PROBLEM STATEMENT: Make an exact copy of the lines from the one containing "The image size is (877, 418)." through the end of the records below, and leave out every picture.

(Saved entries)
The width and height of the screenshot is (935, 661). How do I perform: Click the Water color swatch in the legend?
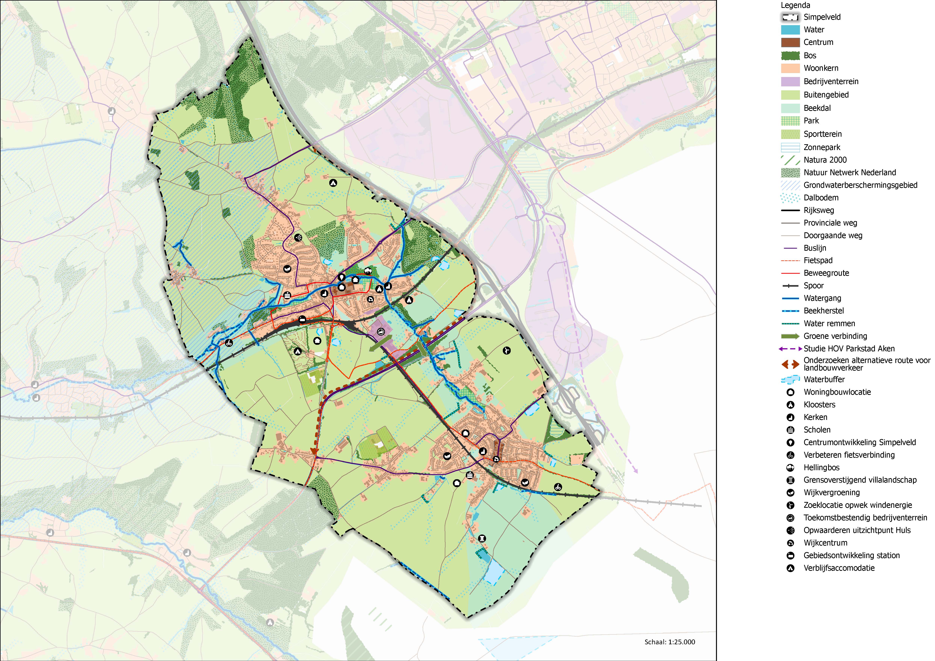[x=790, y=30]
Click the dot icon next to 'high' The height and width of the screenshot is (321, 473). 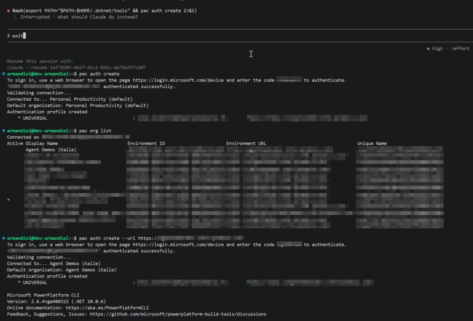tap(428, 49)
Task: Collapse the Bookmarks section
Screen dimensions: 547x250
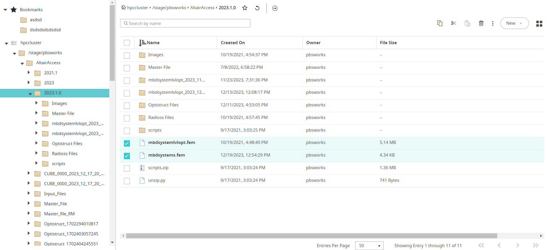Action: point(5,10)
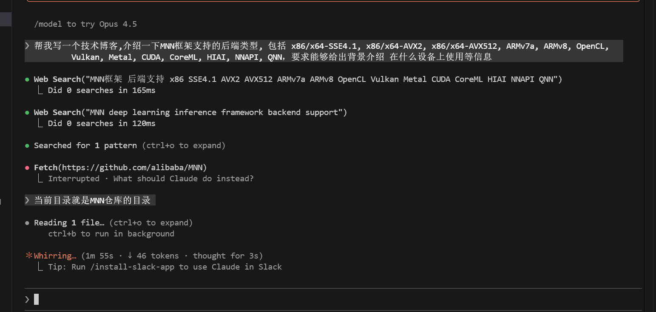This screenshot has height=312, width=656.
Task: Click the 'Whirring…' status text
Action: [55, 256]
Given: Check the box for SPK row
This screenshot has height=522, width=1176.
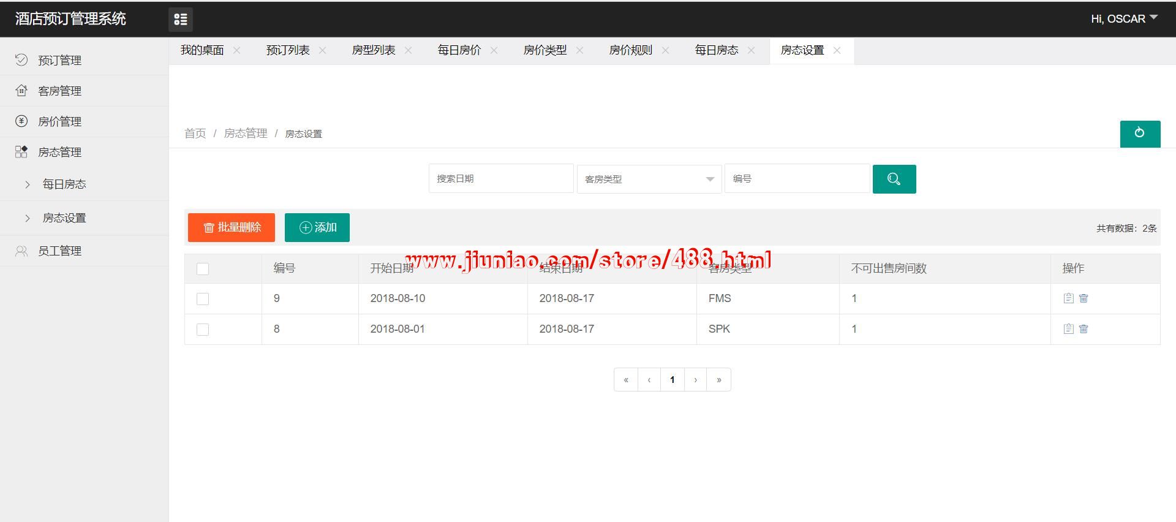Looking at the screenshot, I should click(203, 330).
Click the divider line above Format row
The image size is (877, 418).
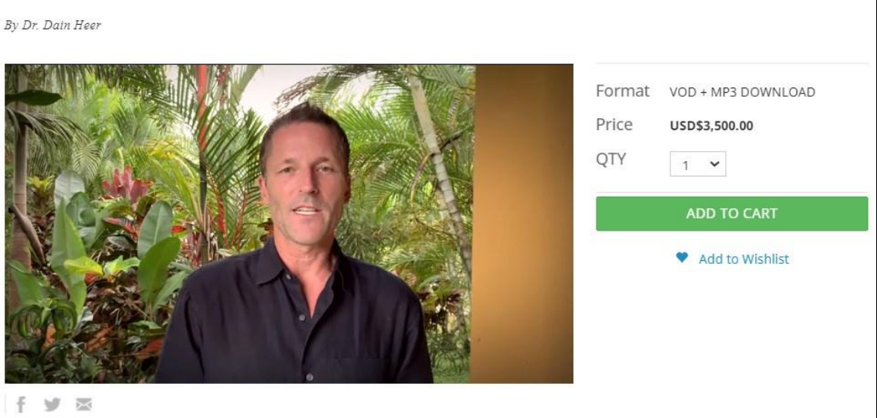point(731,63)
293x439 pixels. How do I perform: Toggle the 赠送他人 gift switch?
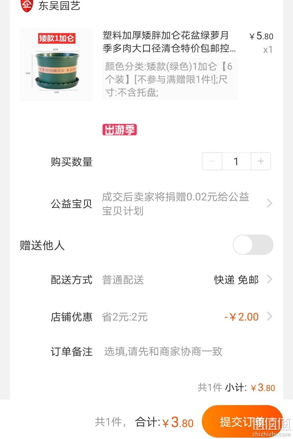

REPLY TO THE EXERCISE:
The image size is (877, 418).
point(731,63)
293x439 pixels. How do I perform: Toggle the 赠送他人 gift switch?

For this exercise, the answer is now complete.